Lucin, A Boat [Book Review]

Tale of the Lucin: A Boat, a Railroad and the Great Salt Lake

(Return To Southern Pacific Index Page)

(First published to the UtahRails.net blog on Blogspot on October 20, 2007)

(Book review published in Utah Historical Quarterly, Volume 69, Number 4, Fall 2001, page 360)

Tale of the Lucin: A Boat, a Railroad and the Great Salt Lake. By David Peterson. (Trinidad, California: Old Waterfront Publishing, 2001. 158 pp. Paper, $16.95)

(Book is out of print -- Read the digital version; PDF; 97.2MB; 159 pages)

Whether we admit it or not, all of our lives are touched by the history of America's railroads, and it can be an unusual involvement with railroads and railroading that makes us each aware of that association. In the case of author David Peterson, who spent some of his formative years on the Pacific Ocean at Eureka, California, his story began with a boat, the oldest boat in the fleet at Eureka’s dockside.

This wonderful 158-page book tells the story of small boat that started its life in 1893 as a passenger launch on San Francisco Bay. Along the way, this book also tells the story of boats and shipping on Utah's Great Salt Lake, and the story of the completion of one of the greatest engineering feats of the Twentieth Century, the construction of Southern Pacific's Lucin Cutoff across this famous inland sea. In 1902 the boat was moved by Southern Pacific to the Great Salt Lake to help build the earth-fill and wooden trestle across the lake, becoming the first of a fleet of both large and small boats operated by the railroad on the lake.

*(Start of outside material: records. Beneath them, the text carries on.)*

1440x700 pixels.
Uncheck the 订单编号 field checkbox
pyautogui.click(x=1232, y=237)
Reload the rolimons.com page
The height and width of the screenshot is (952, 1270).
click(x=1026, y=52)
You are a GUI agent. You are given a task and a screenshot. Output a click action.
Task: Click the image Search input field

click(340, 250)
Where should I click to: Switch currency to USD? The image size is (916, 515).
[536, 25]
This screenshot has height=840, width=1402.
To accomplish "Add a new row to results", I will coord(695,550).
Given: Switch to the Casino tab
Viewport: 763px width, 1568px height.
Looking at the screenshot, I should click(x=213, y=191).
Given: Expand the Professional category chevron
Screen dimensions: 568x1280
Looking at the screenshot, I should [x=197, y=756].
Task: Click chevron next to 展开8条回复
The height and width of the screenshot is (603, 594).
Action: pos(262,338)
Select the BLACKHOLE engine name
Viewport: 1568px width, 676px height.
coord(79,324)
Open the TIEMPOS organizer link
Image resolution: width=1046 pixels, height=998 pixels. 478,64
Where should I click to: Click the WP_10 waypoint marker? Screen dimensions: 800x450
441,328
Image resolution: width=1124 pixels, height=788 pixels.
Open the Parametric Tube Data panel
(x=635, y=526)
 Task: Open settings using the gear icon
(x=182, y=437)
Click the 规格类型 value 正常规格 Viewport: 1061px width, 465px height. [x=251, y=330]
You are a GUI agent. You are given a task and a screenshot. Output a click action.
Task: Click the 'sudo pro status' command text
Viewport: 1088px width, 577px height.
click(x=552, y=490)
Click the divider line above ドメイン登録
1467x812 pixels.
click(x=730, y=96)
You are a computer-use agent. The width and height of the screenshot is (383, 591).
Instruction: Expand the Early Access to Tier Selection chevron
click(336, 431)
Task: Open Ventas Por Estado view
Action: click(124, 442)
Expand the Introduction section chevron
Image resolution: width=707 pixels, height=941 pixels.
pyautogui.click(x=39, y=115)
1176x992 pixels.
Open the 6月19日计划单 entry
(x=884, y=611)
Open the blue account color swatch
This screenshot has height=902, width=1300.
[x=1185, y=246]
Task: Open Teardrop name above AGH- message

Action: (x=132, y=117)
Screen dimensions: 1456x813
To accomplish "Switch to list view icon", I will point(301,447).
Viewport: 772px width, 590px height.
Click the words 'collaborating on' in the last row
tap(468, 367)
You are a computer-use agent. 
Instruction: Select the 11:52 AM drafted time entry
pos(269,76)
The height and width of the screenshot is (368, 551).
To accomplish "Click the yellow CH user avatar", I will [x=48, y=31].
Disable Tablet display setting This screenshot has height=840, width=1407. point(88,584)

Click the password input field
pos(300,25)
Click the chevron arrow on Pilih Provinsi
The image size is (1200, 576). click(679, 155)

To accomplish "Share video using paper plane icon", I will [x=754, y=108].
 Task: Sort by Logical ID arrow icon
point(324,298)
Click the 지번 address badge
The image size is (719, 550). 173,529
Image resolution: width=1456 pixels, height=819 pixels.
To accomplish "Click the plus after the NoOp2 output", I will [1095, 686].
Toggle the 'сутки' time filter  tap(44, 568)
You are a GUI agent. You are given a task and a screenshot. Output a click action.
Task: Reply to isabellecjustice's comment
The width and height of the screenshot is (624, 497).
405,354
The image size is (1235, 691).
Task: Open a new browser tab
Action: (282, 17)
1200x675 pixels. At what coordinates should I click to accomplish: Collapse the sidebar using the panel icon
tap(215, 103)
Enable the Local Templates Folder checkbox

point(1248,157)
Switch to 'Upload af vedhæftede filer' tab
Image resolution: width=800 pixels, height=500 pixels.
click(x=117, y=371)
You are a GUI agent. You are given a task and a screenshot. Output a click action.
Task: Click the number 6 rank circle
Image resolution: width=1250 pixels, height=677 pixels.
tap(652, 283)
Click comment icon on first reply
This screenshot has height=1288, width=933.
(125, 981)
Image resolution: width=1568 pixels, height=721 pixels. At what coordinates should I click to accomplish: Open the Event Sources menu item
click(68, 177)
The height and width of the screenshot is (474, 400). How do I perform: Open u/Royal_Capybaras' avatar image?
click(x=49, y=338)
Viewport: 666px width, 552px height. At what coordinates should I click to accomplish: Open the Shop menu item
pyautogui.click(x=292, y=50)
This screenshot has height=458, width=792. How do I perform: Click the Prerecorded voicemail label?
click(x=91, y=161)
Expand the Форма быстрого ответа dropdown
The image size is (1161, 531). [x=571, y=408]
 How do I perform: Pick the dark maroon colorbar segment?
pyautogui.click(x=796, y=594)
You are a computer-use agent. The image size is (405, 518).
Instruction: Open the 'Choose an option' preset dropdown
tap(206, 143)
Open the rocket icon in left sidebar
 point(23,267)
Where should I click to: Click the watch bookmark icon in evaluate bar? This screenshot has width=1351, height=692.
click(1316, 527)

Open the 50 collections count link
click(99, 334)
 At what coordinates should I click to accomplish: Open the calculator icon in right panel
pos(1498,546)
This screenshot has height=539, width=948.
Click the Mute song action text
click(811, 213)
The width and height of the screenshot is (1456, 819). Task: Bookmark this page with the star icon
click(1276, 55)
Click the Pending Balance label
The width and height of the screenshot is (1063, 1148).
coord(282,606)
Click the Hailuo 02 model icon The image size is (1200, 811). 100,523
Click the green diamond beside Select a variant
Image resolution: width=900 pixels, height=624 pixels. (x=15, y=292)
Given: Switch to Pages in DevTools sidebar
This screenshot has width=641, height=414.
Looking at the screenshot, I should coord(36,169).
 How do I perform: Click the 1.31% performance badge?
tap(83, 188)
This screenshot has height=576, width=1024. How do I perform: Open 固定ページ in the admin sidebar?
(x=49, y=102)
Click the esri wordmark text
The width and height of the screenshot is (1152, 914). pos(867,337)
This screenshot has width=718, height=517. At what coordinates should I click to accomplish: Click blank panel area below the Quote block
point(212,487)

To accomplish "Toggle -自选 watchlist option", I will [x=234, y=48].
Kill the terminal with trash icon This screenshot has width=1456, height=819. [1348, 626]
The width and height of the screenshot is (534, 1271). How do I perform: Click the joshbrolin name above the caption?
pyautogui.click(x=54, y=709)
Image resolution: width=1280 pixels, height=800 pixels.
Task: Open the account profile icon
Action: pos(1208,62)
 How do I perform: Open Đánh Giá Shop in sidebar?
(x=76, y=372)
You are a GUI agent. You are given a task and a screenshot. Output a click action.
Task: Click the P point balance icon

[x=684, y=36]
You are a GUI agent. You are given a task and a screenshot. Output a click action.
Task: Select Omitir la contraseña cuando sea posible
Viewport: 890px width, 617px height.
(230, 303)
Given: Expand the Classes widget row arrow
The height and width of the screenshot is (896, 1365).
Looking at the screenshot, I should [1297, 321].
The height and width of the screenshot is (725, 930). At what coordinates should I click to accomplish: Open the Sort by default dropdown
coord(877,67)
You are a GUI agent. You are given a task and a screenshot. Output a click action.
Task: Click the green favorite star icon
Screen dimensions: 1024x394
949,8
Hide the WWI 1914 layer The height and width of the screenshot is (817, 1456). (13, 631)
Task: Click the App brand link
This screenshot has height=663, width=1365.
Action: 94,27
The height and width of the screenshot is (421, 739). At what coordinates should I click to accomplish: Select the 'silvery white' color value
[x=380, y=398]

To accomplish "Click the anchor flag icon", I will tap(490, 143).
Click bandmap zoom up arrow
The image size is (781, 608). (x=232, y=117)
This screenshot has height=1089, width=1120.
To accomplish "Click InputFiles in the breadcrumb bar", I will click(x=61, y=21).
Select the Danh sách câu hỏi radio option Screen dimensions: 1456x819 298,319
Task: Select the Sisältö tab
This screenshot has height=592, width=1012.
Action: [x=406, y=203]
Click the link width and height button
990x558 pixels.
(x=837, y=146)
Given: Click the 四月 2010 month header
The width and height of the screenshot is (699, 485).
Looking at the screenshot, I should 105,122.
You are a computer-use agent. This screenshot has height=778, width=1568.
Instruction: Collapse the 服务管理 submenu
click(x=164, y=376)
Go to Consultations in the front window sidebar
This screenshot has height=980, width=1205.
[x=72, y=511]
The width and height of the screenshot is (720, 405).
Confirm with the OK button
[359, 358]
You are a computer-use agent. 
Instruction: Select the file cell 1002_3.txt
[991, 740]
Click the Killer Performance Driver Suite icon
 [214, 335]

For anyone interested in the Great Salt Lake, or railroads in Utah, this book is a must read. It begins with full review of the boats and shipping on Great Salt Lake, including the early explorers, and early attempts by Patrick Connor to use his steamer "Kate Connor" to ship mineral ores from Stockton on the south shore to Corrine on the newly completed railroad line on the north shore. Included is a review of the resorts and their excursion boats. The book makes excellent use of maps and photographs as visual aids.

Chapter Two relates the story of the construction of the railroad's Lucin Cutoff, beginning with the early engineering studies, and the 1900 decision to begin construction. The Lucin Cutoff was completed in 1904, and the author was able to complete extensive research, and successfully relates many aspects of the cutoff's difficult construction features. Intertwined are bits of how Southern Pacific's fleet of boats, specifically, the Lucin, did their part in the cutoff's construction. Especially well done are examples of the challenges of using earth fill to cross what was, and still is, a lake that has at its bottom a thin salt crust layer atop "10,000 feet of mud." The delicate balance between the weight of the fill material, and the ability of the lake bottom to support the load is a battle that continues today.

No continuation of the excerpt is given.